また、閉塞度合の減少時においては、例えば図8Bに矢印付きのラインAL9で例示する如きパターンで、熱量下限補正値Qmin及びファン回転数の目標値を減少させるようにしてもよい。この例では、熱量下限補正値Qmin及びファン回転数の目標値を減少させる初期の期間では、ファン回転数の目標値を、減少の閉塞度合に対応する値N1に向かって比較的素早く近づけるように減少させる一方、熱量下限補正値Qminを、減少後の閉塞度合に対応する値Qmin1に向かって比較的緩やかに近づけるように減少させるようにしている。
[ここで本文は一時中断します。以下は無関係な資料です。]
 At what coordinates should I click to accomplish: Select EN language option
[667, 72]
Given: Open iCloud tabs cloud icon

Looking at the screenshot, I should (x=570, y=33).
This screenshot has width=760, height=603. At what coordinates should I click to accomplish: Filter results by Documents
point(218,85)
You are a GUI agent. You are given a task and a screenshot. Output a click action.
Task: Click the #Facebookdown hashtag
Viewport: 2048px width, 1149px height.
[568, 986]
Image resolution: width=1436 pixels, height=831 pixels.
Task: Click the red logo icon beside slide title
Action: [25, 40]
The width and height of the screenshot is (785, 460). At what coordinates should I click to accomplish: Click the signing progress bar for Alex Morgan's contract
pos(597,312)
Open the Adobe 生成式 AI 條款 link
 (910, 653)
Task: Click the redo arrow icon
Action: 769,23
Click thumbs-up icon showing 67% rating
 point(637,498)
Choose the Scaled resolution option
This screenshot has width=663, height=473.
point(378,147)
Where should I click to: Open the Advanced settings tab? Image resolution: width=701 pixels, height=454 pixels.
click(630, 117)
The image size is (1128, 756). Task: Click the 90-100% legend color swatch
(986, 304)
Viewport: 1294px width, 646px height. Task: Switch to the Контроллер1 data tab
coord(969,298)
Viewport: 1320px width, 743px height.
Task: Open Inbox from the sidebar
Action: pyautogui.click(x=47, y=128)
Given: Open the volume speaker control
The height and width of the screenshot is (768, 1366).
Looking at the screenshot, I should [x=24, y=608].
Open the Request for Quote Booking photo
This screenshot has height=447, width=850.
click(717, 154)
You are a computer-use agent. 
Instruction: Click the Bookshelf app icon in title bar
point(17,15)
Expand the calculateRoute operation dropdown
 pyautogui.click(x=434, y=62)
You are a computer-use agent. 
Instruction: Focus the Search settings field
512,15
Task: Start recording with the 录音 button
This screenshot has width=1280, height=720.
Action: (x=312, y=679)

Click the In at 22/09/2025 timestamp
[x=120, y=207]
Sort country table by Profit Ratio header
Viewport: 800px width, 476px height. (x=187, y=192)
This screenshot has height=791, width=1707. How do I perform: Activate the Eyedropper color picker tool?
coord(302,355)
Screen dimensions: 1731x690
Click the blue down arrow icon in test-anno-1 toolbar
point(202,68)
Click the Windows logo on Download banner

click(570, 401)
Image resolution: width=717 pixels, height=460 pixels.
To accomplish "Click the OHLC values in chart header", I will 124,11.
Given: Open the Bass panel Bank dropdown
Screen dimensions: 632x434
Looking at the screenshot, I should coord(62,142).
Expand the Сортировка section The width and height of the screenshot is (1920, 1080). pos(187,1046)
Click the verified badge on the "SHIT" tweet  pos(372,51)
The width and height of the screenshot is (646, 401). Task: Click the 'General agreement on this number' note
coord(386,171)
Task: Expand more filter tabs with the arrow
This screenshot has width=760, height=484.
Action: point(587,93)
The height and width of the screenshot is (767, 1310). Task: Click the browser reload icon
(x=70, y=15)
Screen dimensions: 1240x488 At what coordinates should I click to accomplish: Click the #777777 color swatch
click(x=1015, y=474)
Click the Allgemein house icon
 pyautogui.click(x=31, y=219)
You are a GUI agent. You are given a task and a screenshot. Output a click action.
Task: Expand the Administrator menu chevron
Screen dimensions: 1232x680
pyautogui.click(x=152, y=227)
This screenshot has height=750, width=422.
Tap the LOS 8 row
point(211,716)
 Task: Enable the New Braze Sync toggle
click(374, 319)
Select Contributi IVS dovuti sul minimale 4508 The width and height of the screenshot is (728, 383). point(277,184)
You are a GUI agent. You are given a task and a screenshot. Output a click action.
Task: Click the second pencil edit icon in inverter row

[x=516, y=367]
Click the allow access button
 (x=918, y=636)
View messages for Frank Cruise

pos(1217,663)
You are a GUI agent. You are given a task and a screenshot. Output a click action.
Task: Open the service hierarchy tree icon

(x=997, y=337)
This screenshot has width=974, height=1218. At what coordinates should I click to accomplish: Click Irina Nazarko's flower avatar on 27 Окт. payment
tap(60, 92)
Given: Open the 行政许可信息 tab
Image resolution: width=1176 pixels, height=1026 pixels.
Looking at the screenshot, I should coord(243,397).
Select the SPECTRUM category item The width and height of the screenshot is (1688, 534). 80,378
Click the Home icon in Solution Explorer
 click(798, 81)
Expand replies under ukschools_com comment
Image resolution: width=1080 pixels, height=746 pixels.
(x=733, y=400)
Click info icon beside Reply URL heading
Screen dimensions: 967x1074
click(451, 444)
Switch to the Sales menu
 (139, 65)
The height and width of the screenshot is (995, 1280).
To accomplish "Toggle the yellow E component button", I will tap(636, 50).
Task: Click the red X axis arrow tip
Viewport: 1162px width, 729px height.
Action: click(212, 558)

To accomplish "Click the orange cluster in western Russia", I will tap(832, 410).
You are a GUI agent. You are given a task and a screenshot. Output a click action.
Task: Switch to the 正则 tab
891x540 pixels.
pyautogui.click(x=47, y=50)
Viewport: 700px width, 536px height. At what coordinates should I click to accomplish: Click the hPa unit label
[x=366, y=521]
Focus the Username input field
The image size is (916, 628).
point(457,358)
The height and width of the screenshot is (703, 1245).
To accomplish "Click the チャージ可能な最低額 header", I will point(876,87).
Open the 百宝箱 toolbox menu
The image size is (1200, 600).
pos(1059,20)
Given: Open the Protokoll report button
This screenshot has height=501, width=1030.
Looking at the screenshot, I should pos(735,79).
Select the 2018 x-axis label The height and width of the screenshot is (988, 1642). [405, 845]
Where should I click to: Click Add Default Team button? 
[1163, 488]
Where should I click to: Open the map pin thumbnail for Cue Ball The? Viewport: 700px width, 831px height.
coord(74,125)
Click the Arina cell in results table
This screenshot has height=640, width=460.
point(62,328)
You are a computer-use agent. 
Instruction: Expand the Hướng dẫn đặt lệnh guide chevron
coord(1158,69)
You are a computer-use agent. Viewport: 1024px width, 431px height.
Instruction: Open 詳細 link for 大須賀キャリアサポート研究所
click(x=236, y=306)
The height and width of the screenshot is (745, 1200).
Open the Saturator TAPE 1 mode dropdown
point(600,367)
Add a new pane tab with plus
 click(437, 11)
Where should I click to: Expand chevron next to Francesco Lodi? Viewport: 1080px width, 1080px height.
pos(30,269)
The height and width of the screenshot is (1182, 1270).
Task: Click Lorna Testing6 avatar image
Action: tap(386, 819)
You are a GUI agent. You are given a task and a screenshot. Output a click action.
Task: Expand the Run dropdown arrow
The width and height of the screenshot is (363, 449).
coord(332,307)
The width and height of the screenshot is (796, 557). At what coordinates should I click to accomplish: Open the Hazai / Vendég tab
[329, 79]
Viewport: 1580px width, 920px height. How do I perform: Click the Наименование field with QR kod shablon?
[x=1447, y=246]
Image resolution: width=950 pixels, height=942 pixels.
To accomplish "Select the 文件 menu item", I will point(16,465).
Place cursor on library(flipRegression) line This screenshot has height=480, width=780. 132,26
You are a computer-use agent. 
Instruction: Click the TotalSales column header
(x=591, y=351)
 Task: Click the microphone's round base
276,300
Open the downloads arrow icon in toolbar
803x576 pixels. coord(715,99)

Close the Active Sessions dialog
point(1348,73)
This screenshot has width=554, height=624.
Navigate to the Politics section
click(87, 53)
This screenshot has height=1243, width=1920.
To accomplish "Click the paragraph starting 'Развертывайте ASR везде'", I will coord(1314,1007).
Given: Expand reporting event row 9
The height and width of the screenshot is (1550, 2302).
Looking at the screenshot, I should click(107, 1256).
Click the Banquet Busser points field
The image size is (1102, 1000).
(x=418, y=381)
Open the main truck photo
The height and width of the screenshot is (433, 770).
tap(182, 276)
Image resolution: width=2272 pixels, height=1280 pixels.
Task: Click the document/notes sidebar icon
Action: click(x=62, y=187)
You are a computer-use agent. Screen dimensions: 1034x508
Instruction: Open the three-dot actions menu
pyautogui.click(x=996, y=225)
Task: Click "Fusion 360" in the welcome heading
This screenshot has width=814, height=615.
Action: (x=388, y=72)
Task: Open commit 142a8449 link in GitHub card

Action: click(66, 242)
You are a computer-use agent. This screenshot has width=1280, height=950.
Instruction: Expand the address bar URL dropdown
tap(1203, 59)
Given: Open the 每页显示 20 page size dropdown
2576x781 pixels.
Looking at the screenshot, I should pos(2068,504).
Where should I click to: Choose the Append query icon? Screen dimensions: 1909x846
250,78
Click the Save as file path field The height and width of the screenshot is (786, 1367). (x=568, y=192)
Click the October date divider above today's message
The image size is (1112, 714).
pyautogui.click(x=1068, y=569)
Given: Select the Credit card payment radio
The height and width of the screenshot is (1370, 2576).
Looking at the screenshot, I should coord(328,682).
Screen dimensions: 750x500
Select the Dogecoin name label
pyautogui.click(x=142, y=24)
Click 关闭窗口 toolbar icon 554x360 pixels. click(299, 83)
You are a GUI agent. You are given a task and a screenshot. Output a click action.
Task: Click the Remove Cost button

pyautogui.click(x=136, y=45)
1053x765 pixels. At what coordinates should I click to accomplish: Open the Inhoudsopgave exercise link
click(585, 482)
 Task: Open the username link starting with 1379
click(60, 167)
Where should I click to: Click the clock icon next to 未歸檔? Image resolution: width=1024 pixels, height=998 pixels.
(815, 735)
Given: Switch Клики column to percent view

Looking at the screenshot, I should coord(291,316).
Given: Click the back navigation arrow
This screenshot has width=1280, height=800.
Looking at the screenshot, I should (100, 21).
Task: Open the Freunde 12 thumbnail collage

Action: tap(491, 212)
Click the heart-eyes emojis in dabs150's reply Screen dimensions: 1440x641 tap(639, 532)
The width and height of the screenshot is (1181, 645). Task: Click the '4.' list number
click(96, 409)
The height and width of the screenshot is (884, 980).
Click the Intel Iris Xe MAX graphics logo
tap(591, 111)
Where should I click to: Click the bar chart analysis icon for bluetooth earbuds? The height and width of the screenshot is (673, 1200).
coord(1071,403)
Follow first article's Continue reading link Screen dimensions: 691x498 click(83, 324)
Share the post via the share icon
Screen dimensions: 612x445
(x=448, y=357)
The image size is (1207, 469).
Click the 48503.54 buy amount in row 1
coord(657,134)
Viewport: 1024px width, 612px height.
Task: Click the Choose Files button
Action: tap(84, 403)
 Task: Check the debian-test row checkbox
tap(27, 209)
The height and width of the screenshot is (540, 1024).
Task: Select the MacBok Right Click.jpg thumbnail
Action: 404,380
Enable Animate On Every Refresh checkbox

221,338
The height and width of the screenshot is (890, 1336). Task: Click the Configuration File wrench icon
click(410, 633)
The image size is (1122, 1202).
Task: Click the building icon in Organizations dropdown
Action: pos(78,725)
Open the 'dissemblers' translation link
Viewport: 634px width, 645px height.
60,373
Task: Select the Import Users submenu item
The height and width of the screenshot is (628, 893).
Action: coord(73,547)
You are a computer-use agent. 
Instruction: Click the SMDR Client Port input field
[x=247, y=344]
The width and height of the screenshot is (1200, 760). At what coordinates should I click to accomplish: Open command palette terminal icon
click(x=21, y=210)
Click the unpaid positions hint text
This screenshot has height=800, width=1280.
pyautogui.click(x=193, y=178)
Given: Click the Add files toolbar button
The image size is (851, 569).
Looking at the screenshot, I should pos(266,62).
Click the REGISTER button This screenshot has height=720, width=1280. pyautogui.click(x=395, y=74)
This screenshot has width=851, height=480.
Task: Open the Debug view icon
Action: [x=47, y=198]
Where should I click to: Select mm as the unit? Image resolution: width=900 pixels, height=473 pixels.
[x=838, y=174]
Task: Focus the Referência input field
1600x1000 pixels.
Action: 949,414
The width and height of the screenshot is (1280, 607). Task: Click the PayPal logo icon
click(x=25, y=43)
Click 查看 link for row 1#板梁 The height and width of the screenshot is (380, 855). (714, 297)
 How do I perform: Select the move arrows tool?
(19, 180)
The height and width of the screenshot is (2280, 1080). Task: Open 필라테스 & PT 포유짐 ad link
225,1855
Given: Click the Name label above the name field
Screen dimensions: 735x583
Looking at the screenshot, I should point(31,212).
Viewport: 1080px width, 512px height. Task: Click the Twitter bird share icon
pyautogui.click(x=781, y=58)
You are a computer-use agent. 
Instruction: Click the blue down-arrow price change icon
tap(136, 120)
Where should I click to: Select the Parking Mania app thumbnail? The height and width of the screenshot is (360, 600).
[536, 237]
そして、ファン回転数の目標値が、減少後の閉塞度合に対応する値N1にある程度近づいた後には、ファン回転数の目標値を、減少後の閉塞度合に対応する値N1に向かって近づける速度を減少させると共に、熱量下限補正値Qminを、増加後の閉塞度合に対応する値Qmin1に向かって近づける速度を増加させるようにしている。
また、ファン回転数の目標値を減少させる初期の期間で、熱量下限値補正係数RQminを、減少させずに、閉塞度合の増加の直前の値に維持し、ファン回転数の目標値がある程度、N1に近づいた後に、熱量下限値補正係数RQminを減少させることで、図8Bに矢印付きのラインAL10で例示する如きパターンで、熱量下限補正値Qmin及びファン回転数の目標値を減少させていくことも可能である。
また、前記実施形態では、給湯器Aに備えた燃焼装置2について説明した。ただし、本発明の燃焼装置は、給湯器Aに備えた燃焼装置2に限らず、例えば、FF式の温風暖房機に備えた燃焼装置であってもよい。また、本発明の燃焼装置は、燃料ガスを燃焼させる燃焼装置に限らず、灯油等の液体燃料を気化して燃焼させる燃焼装置であってもよい。